(Stored items)
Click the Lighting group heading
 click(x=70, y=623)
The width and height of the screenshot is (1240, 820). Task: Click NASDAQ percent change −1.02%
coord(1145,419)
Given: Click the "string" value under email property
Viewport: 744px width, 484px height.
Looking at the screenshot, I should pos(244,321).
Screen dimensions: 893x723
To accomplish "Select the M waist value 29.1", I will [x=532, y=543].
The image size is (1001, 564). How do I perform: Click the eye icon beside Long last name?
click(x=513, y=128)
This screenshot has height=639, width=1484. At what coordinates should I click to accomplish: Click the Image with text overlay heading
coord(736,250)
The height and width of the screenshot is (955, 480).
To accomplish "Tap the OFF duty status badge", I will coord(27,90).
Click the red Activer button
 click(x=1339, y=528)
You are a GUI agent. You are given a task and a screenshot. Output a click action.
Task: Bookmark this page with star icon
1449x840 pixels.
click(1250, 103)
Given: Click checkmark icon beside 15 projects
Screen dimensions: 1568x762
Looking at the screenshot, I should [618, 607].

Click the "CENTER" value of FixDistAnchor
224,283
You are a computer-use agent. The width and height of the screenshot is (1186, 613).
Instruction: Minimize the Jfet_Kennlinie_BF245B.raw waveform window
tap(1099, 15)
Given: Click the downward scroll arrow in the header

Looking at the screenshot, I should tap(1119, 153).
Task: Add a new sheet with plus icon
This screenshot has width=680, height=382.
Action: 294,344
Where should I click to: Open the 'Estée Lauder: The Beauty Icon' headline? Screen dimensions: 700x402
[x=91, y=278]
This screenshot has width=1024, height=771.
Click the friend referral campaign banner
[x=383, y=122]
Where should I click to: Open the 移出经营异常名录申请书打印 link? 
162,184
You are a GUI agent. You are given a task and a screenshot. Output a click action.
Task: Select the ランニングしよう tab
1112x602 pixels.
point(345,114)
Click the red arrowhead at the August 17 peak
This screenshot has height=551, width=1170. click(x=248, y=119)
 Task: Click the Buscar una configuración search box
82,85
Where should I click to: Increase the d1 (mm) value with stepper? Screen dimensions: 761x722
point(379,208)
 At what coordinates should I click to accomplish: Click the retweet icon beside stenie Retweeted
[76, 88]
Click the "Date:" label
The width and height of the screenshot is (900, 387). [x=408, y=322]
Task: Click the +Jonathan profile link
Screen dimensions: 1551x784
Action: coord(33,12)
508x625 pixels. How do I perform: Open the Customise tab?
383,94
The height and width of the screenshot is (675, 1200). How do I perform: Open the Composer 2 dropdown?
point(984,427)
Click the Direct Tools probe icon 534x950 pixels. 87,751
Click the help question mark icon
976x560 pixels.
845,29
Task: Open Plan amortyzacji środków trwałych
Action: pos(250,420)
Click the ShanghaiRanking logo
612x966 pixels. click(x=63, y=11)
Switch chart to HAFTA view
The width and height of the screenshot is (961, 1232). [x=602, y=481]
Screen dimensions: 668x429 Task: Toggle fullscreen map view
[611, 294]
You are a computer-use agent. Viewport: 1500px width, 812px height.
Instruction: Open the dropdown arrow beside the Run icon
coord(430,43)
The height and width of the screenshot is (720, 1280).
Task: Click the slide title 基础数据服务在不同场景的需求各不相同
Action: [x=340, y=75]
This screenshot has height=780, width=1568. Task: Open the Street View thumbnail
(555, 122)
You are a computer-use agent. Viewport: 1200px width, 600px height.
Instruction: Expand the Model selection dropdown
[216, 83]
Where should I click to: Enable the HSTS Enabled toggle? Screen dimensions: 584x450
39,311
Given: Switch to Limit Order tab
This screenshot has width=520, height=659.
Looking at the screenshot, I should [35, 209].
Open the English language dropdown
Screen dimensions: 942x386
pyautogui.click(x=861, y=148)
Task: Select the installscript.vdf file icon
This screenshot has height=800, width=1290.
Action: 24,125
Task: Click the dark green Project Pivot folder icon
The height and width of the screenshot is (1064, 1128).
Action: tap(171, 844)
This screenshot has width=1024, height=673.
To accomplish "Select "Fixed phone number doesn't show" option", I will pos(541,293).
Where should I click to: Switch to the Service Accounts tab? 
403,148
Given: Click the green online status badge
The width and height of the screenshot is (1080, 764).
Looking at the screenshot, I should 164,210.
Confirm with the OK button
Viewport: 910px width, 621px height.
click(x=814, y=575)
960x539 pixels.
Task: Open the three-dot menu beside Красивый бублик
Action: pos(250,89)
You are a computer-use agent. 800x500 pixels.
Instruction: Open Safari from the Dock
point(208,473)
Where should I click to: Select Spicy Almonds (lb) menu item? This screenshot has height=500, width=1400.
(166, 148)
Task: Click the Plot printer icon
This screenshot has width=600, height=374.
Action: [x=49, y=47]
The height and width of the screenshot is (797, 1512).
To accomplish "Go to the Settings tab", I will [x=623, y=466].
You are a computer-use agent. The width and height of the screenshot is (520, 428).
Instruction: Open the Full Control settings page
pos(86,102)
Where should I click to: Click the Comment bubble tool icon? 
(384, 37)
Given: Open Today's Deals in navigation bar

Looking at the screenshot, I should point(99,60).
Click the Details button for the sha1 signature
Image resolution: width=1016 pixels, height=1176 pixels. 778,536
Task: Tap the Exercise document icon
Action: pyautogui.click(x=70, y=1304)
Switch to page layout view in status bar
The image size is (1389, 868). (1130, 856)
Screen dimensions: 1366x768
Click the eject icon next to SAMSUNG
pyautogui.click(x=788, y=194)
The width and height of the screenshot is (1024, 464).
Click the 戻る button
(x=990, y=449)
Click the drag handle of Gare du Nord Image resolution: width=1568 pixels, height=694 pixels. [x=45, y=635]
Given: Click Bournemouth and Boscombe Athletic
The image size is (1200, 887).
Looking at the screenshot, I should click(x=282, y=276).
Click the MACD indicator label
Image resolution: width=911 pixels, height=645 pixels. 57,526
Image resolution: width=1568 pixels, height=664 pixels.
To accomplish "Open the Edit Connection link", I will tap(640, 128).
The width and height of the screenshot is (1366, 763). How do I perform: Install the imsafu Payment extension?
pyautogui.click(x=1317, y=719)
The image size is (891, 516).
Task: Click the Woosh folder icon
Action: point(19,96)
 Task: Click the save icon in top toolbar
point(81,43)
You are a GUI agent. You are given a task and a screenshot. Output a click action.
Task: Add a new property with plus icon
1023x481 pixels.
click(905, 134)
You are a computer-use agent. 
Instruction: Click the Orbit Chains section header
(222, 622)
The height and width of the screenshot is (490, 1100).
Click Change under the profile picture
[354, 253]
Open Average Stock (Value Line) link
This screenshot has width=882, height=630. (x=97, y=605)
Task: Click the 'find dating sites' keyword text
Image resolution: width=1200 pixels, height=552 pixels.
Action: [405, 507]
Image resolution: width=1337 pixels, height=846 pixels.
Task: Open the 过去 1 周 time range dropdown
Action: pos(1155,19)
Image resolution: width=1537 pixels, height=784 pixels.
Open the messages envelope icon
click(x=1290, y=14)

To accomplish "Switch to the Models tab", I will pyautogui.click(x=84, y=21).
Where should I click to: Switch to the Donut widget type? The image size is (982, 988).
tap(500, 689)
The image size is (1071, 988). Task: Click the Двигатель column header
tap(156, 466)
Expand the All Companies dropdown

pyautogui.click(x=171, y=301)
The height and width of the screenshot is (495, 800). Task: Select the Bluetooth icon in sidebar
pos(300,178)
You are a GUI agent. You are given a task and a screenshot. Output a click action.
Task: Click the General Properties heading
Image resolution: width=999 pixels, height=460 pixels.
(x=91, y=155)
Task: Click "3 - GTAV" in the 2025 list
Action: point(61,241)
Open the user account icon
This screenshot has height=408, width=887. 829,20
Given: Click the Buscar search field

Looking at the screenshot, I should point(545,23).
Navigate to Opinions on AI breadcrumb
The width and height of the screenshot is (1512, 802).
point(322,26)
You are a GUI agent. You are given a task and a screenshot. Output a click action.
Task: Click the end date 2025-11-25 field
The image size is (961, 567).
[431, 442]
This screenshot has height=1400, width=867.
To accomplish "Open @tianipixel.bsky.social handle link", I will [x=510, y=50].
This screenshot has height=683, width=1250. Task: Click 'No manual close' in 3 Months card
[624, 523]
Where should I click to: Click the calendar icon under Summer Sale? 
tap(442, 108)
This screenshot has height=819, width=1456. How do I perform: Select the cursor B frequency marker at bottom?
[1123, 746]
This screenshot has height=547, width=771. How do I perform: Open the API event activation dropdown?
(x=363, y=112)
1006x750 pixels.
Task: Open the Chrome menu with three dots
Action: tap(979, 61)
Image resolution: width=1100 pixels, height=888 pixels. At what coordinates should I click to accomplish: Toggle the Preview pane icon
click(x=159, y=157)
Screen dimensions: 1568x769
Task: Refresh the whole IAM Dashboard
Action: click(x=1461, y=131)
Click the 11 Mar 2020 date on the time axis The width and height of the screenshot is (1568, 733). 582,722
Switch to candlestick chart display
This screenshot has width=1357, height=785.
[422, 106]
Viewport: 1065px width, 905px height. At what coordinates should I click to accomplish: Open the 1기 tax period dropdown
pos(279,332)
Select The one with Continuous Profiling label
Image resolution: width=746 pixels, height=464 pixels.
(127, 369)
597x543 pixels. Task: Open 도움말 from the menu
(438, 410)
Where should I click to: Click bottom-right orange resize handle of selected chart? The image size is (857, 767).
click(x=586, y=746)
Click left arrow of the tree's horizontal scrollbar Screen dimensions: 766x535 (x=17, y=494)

What the exercise asks: Please count the lines that hold "property" in this data and report the total alone.

Result of this exercise: 2